### What you are asked to do
Render every line of the stored data below as a Markdown table with two columns, Line No. and Content, leaving out blank lines.

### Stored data

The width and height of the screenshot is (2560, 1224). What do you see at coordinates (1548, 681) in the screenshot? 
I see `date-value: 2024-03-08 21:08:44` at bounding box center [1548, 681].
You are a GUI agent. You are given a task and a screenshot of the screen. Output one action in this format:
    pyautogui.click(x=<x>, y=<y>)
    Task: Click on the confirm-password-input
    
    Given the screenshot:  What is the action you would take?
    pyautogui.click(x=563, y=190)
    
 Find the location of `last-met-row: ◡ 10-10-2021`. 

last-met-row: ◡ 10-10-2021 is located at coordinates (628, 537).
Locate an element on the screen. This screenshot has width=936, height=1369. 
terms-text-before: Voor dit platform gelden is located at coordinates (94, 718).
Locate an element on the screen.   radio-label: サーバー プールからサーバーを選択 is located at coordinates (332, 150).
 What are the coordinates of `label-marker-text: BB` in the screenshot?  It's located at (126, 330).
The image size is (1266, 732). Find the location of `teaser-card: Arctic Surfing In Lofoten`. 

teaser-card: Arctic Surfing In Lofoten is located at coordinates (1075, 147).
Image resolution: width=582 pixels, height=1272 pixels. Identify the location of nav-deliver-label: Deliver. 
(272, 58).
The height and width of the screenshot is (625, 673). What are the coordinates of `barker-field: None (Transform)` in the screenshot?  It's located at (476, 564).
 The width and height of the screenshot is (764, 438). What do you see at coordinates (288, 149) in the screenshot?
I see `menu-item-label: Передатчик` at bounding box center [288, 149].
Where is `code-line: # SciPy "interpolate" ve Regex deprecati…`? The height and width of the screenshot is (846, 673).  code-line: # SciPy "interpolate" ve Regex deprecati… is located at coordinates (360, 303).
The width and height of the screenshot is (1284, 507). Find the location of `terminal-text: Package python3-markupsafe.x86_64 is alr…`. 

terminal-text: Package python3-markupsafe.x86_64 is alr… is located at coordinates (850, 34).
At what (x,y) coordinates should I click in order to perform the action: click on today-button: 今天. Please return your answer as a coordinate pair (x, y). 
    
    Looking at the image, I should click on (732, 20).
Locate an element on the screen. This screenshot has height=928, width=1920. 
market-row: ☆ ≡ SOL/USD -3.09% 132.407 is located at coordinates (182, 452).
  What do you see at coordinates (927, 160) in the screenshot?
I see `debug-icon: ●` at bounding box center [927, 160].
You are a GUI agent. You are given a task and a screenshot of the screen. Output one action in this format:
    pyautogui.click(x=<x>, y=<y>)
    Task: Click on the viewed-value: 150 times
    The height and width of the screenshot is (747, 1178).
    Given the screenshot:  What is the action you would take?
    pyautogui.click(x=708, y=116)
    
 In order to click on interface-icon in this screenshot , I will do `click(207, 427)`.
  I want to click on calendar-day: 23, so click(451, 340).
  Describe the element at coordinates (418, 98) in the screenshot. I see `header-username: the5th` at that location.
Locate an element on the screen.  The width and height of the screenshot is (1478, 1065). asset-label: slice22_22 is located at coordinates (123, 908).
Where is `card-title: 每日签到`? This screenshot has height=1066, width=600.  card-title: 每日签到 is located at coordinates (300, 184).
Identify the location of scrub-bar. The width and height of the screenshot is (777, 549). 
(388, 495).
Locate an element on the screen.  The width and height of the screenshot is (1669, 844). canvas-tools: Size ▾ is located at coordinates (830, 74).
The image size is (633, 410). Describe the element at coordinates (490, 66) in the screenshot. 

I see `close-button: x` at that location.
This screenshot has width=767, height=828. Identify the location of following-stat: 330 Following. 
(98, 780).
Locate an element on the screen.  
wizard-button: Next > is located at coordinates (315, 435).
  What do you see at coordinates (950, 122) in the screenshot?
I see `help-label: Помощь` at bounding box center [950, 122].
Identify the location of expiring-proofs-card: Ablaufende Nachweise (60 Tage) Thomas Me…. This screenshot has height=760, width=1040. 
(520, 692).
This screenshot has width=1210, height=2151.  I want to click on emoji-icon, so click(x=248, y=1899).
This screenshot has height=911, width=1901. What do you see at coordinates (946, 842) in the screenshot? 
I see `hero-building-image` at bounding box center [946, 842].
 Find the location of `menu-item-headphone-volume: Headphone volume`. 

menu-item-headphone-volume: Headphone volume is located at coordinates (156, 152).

### Exercise answer
| Line No. | Content |
|---|---|
| 1 | The width and height of the screenshot is (2560, 1224). What do you see at coordinates (1548, 681) in the screenshot?  |
| 2 | I see `date-value: 2024-03-08 21:08:44` at bounding box center [1548, 681]. |
| 3 | You are a GUI agent. You are given a task and a screenshot of the screen. Output one action in this format: |
| 4 |     pyautogui.click(x=<x>, y=<y>) |
| 5 |     Task: Click on the confirm-password-input |
| 6 |     Given the screenshot:  What is the action you would take? |
| 7 |     pyautogui.click(x=563, y=190) |
| 8 |  Find the location of `last-met-row: ◡ 10-10-2021`.  |
| 9 | last-met-row: ◡ 10-10-2021 is located at coordinates (628, 537). |
| 10 | Locate an element on the screen. This screenshot has width=936, height=1369.  |
| 11 | terms-text-before: Voor dit platform gelden is located at coordinates (94, 718). |
| 12 | Locate an element on the screen.   radio-label: サーバー プールからサーバーを選択 is located at coordinates (332, 150). |
| 13 |  What are the coordinates of `label-marker-text: BB` in the screenshot?  It's located at (126, 330). |
| 14 | The image size is (1266, 732). Find the location of `teaser-card: Arctic Surfing In Lofoten`.  |
| 15 | teaser-card: Arctic Surfing In Lofoten is located at coordinates (1075, 147). |
| 16 | Image resolution: width=582 pixels, height=1272 pixels. Identify the location of nav-deliver-label: Deliver.  |
| 17 | (272, 58). |
| 18 | The height and width of the screenshot is (625, 673). What are the coordinates of `barker-field: None (Transform)` in the screenshot?  It's located at (476, 564). |
| 19 |  The width and height of the screenshot is (764, 438). What do you see at coordinates (288, 149) in the screenshot? |
| 20 | I see `menu-item-label: Передатчик` at bounding box center [288, 149]. |
| 21 | Where is `code-line: # SciPy "interpolate" ve Regex deprecati…`? The height and width of the screenshot is (846, 673).  code-line: # SciPy "interpolate" ve Regex deprecati… is located at coordinates (360, 303). |
| 22 | The width and height of the screenshot is (1284, 507). Find the location of `terminal-text: Package python3-markupsafe.x86_64 is alr…`.  |
| 23 | terminal-text: Package python3-markupsafe.x86_64 is alr… is located at coordinates (850, 34). |
| 24 | At what (x,y) coordinates should I click in order to perform the action: click on today-button: 今天. Please return your answer as a coordinate pair (x, y).  |
| 25 |     Looking at the image, I should click on (732, 20). |
| 26 | Locate an element on the screen. This screenshot has height=928, width=1920.  |
| 27 | market-row: ☆ ≡ SOL/USD -3.09% 132.407 is located at coordinates (182, 452). |
| 28 |   What do you see at coordinates (927, 160) in the screenshot? |
| 29 | I see `debug-icon: ●` at bounding box center [927, 160]. |
| 30 | You are a GUI agent. You are given a task and a screenshot of the screen. Output one action in this format: |
| 31 |     pyautogui.click(x=<x>, y=<y>) |
| 32 |     Task: Click on the viewed-value: 150 times |
| 33 |     The height and width of the screenshot is (747, 1178). |
| 34 |     Given the screenshot:  What is the action you would take? |
| 35 |     pyautogui.click(x=708, y=116) |
| 36 |  In order to click on interface-icon in this screenshot , I will do `click(207, 427)`. |
| 37 |   I want to click on calendar-day: 23, so click(451, 340). |
| 38 |   Describe the element at coordinates (418, 98) in the screenshot. I see `header-username: the5th` at that location. |
| 39 | Locate an element on the screen.  The width and height of the screenshot is (1478, 1065). asset-label: slice22_22 is located at coordinates (123, 908). |
| 40 | Where is `card-title: 每日签到`? This screenshot has height=1066, width=600.  card-title: 每日签到 is located at coordinates (300, 184). |
| 41 | Identify the location of scrub-bar. The width and height of the screenshot is (777, 549).  |
| 42 | (388, 495). |
| 43 | Locate an element on the screen.  The width and height of the screenshot is (1669, 844). canvas-tools: Size ▾ is located at coordinates (830, 74). |
| 44 | The image size is (633, 410). Describe the element at coordinates (490, 66) in the screenshot.  |
| 45 | I see `close-button: x` at that location. |
| 46 | This screenshot has width=767, height=828. Identify the location of following-stat: 330 Following.  |
| 47 | (98, 780). |
| 48 | Locate an element on the screen.   |
| 49 | wizard-button: Next > is located at coordinates (315, 435). |
| 50 |   What do you see at coordinates (950, 122) in the screenshot? |
| 51 | I see `help-label: Помощь` at bounding box center [950, 122]. |
| 52 | Identify the location of expiring-proofs-card: Ablaufende Nachweise (60 Tage) Thomas Me…. This screenshot has height=760, width=1040.  |
| 53 | (520, 692). |
| 54 | This screenshot has width=1210, height=2151.  I want to click on emoji-icon, so click(x=248, y=1899). |
| 55 | This screenshot has height=911, width=1901. What do you see at coordinates (946, 842) in the screenshot?  |
| 56 | I see `hero-building-image` at bounding box center [946, 842]. |
| 57 |  Find the location of `menu-item-headphone-volume: Headphone volume`.  |
| 58 | menu-item-headphone-volume: Headphone volume is located at coordinates (156, 152). |